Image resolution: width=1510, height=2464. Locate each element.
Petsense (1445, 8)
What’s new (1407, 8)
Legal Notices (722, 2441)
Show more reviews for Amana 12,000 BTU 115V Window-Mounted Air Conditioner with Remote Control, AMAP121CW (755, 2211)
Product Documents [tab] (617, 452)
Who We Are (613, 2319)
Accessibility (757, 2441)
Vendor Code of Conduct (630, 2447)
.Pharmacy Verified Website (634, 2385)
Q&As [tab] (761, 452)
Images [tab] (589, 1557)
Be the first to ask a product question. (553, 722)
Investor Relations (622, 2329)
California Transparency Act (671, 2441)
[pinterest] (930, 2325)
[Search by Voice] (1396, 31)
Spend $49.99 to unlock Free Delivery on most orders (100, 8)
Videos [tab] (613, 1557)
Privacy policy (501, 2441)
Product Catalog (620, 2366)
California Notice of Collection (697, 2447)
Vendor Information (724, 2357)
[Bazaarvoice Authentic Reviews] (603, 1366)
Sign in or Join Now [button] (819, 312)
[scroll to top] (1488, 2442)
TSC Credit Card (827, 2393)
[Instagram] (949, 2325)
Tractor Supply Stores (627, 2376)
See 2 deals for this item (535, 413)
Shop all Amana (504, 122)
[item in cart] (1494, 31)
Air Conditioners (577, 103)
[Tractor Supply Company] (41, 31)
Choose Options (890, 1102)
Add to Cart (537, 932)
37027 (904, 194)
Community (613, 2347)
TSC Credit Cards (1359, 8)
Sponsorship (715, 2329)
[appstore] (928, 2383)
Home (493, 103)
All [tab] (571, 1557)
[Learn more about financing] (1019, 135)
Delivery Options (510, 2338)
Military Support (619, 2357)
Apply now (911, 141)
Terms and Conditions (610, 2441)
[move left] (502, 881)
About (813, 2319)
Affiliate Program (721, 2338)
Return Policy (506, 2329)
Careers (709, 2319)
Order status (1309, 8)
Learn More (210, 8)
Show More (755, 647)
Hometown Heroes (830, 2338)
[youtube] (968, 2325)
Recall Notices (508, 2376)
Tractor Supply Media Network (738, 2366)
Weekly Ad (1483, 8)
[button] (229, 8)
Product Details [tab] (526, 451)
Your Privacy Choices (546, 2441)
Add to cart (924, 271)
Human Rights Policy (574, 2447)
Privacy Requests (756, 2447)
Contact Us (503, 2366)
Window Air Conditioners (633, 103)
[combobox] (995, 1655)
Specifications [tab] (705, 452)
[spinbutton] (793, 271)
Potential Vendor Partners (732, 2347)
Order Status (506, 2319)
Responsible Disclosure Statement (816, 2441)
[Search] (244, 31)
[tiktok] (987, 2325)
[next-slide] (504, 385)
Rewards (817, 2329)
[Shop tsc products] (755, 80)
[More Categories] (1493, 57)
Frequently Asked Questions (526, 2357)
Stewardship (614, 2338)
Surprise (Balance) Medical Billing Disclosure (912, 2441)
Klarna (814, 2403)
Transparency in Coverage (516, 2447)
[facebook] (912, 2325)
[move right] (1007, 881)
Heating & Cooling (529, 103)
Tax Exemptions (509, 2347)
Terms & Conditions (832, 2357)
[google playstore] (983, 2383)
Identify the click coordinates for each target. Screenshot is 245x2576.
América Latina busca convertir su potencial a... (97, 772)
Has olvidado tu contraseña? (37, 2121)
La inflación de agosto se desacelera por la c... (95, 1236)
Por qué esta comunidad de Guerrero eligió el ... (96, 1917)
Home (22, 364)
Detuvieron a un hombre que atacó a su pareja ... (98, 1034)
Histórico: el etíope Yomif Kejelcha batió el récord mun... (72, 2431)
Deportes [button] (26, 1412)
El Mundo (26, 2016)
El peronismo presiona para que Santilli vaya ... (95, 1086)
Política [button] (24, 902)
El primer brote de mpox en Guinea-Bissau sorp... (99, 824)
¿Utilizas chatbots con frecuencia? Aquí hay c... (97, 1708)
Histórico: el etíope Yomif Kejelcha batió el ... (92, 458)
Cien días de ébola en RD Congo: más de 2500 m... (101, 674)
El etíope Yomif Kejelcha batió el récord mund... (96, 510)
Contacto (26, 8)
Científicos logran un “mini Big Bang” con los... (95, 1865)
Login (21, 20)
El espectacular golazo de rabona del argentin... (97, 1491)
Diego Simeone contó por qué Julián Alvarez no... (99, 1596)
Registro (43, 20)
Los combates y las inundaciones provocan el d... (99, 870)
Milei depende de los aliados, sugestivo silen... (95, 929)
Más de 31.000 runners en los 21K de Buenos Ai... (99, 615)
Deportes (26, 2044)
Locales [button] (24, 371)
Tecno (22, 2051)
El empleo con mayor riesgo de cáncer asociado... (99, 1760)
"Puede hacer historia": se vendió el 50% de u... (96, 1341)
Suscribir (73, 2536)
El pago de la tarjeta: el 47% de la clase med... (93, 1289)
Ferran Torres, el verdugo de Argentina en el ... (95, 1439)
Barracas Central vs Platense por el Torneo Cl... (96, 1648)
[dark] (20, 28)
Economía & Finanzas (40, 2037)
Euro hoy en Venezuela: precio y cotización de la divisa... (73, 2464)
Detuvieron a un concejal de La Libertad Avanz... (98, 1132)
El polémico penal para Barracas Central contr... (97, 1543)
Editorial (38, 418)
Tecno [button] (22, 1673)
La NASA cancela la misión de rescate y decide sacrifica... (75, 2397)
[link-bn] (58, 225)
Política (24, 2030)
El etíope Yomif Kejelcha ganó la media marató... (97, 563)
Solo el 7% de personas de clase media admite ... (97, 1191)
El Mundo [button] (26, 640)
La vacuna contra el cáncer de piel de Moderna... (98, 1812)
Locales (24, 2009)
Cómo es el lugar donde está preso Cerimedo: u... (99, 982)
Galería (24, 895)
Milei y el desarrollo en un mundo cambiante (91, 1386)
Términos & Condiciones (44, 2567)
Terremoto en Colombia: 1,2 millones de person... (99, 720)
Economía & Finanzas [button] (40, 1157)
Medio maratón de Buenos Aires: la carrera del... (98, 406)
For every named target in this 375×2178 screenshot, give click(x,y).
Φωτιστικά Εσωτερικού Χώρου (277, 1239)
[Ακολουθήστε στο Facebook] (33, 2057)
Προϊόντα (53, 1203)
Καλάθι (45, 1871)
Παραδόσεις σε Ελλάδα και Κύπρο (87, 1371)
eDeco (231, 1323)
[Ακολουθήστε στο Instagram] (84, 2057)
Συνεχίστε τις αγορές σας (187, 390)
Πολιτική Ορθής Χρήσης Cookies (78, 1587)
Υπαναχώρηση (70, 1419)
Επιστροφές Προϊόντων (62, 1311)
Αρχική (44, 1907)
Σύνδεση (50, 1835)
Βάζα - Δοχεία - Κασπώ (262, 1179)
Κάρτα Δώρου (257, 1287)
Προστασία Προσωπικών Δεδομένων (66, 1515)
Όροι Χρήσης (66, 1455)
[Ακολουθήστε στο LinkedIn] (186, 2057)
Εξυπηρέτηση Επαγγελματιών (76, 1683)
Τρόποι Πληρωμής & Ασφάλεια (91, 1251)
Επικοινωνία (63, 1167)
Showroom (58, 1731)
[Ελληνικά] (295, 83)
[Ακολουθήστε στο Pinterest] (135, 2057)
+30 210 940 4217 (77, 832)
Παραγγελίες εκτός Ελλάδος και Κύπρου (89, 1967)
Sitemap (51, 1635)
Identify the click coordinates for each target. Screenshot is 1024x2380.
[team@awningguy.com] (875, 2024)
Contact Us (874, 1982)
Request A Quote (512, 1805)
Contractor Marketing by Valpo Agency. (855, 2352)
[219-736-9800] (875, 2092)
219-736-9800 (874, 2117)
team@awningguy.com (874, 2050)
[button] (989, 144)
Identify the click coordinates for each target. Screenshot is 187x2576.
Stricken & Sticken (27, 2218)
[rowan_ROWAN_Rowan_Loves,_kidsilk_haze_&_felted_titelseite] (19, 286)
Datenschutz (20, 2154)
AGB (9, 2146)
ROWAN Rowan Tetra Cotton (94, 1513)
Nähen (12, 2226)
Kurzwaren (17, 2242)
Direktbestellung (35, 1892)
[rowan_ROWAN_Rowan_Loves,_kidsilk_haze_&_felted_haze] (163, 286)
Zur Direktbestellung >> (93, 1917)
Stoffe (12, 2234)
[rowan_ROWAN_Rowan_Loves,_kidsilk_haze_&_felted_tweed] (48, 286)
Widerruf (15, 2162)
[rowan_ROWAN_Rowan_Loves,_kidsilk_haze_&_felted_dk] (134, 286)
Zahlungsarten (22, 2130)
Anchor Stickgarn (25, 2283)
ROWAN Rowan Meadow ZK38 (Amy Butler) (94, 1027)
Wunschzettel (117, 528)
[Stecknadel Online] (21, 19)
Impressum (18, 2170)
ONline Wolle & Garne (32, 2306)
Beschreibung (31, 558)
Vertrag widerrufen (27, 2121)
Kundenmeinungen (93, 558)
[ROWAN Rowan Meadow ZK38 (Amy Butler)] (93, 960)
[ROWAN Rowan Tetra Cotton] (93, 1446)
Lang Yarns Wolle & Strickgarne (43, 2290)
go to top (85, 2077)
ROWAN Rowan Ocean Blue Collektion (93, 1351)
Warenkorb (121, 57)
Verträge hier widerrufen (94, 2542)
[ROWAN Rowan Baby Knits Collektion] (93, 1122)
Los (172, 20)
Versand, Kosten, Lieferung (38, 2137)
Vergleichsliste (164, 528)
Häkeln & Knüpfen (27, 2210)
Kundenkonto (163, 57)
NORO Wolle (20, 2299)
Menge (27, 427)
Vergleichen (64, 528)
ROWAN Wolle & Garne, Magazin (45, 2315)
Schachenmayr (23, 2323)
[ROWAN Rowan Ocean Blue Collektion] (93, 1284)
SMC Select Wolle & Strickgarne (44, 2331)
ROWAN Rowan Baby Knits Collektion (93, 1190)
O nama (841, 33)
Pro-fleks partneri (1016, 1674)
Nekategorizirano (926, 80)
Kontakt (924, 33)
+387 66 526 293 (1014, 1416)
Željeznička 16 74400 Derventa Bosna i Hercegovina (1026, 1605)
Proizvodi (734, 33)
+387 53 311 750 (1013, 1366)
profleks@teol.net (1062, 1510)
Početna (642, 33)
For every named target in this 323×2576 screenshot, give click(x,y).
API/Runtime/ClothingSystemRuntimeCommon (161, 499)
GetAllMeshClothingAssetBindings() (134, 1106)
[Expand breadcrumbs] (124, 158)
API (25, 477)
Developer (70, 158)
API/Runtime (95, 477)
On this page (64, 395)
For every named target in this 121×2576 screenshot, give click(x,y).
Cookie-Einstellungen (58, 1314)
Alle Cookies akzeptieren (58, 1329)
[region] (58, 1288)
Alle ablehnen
○ ○ ○
**WHAT THE EXERCISE ASKS:**
Everything from the first line of the material through the line containing "Accessibility (757, 2441)" is to be printed exactly; lines after that are to be left out.

**RESPONSE AREA:**
Image resolution: width=1510, height=2464. Locate each element.
Petsense (1445, 8)
What’s new (1407, 8)
Legal Notices (722, 2441)
Show more reviews for Amana 12,000 BTU 115V Window-Mounted Air Conditioner with Remote Control, AMAP121CW (755, 2211)
Product Documents [tab] (617, 452)
Who We Are (613, 2319)
Accessibility (757, 2441)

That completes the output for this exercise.